The hype around South Florida as an up-and-coming startup hub isn’t just hype. Seed- and early-stage investment to Sunshine State founders really is up several-fold year over year. And Miami companies are leading the gains.So far this year, Florida companies have raised just over $1 billion in early-stage funding, per Crunchbase data. That’s nearly quadruple the sum raised in all of 2020, and comes as other investment stages are also posting gains.
What’s driving the momentum? There is certainly a buzz factor. Among tech influencers on Twitter, posts singing the praises of Miami became a thing last winter. Miami Mayor Francis Suarez capitalized on the moment with a social media campaign to attract startup talent to the city.
But just as you can’t start a fire without a spark, you can’t build a startup hot spot without some elements already in place. Although the spotlight cast on South Florida intensified in recent months, founders, investors and universities in the region have actually been engaged in a years-long process to build up startup momentum, said Kevin Burgoyne, president and CEO of the Florida Venture Forum. Now, much of that effort is coming to fruition.

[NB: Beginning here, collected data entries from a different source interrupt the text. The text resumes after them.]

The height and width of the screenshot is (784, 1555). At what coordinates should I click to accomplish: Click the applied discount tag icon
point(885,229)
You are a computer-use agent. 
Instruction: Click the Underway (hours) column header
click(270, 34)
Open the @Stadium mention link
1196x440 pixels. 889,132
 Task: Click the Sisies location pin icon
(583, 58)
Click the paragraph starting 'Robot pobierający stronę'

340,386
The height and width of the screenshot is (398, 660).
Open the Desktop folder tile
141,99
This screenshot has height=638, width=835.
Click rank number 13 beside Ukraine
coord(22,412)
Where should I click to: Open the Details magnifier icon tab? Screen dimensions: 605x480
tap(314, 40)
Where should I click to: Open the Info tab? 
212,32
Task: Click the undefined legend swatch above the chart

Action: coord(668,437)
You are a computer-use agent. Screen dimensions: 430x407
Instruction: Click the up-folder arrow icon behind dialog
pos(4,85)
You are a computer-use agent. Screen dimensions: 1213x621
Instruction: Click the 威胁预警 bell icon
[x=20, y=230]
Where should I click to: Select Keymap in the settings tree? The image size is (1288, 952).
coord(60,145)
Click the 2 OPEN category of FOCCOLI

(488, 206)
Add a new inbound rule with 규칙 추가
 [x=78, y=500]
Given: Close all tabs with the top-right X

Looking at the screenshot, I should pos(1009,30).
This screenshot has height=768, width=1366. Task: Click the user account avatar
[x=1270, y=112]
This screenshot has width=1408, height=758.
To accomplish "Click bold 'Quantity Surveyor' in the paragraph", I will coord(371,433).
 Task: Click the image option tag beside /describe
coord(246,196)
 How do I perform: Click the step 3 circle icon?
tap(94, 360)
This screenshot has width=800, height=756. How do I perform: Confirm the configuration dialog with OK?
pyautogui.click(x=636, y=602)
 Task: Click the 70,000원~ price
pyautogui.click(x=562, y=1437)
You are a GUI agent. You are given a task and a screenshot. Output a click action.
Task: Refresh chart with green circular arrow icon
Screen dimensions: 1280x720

“It’s a perfect storm of positive indicators that bode really well for the future,” he said, noting that years ago prominent venture firms might have an occasional portfolio company in the state. These days, there’s a sense among the most active startup investors that “now you have to cover Florida.”
With two months left in the year, 2021 is already leaving 2020 in the dust with more than $1 billion in early-stage startup funding invested in Florida. While that’s dispersed statewide, most of the largest rounds are to companies in the Miami area, including:
Elemy, the Miami-based provider of a platform for home-based therapy for autistic children, raised $215 million in a Series B round led by SoftBank Vision Fund 2. In March, the company raised a $94 million Series A.
PayCargo, a Coral Gables-based provider of a logistics payment platform for cargo, raised $125 million in a summer Series B backed by Insight Partners.
Recur, a Miami-based NFT startup, picked up $50 million in a September Series A.
Seed funding data should be analyzed with some caveats. In particular, many seed financings don’t enter the database until weeks or months after they close. That means Florida angel investment is probably a lot higher in recent months than the reported totals indicate.